2007 -- Nearly two dozen players are suspended for Music City Bowl against Kentucky after it was determined they received improper assistance in a course. FSU lost the game 35-28 to the Wildcats and 10 players are suspended for the first three games of the 2008 season.
2007 -- Jimbo Fisher joins the Florida State coaching staff as Offensive Coordinator and quarterback coach. He is named Bowden’s eventual successor at Florida State.
2007 -- Bowden treated for prostate cancer. Not disclosed until 2011, Bowden says he kept his condition private because he didn’t want the issue to take away attention from the team.
2009 -- Five wins are vacated from the 2006 season, and seven wins are vacated from the 2007 season as part of sanctions for the earlier violations of NCAA rules
2009 -- Bobby Bowden announces that he will retire after 44 years of coaching, including 34 years and a 315-97-4 record at Florida State.
2010 -- The Bowden chapter at Florida State comes to a close as Bowden and the Seminoles win their last game together, a 33-21 win over West Virginia in the Gator Bowl. The Seminoles finish with a 7-6 record after beginning the season 2-4.
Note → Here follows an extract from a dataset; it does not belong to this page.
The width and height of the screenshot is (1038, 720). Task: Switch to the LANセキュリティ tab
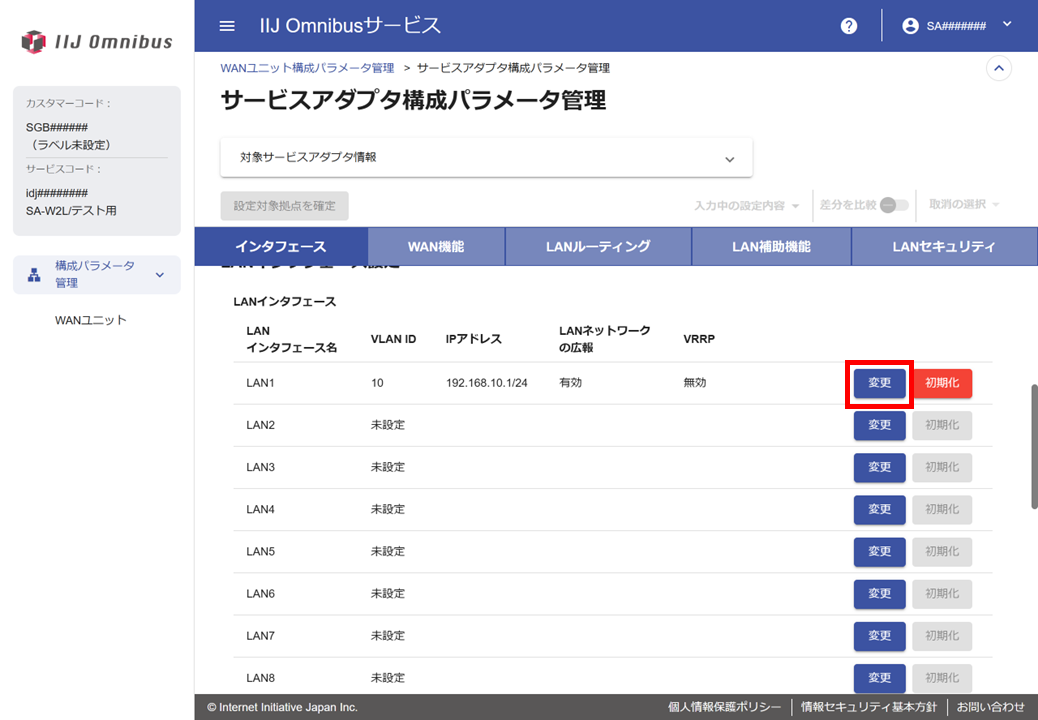coord(944,246)
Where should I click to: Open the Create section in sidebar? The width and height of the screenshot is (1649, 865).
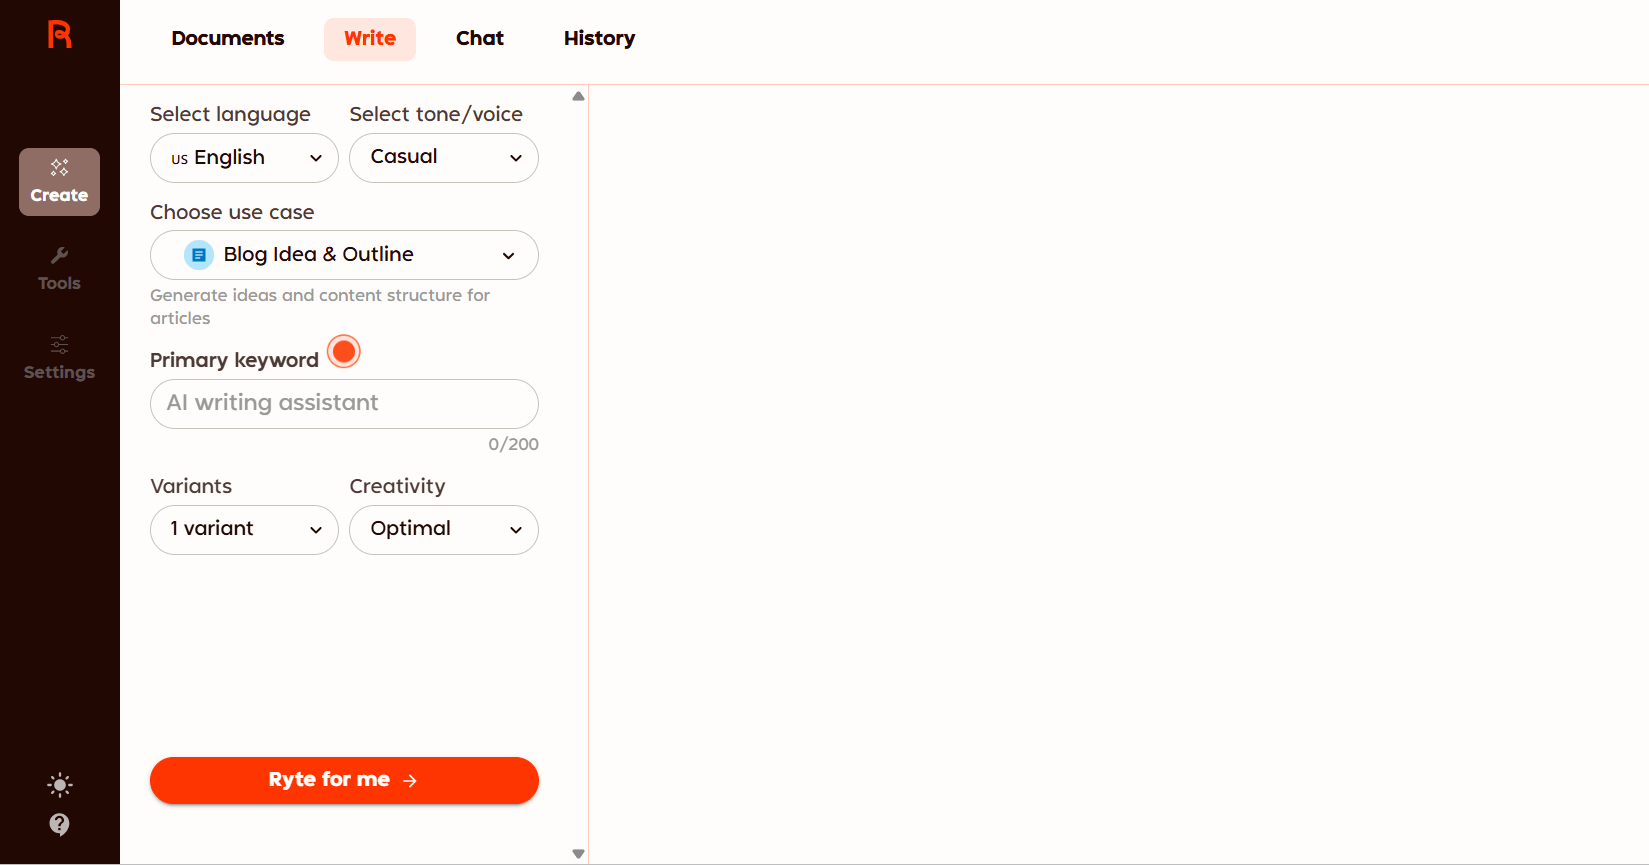tap(59, 182)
2013 -- Bowden returns to Doak Campbell Stadium for the first time since his retirement. He plants Osceola’s spear at midfield prior to FSU’s game against NC State. Nearly 400 of Bowden’s former players are in attendance and FSU beats the Wolfpack 49-17 on their win to winning the program’s third national title. Jameis Winston becomes the third Seminole to win the Heisman Trophy.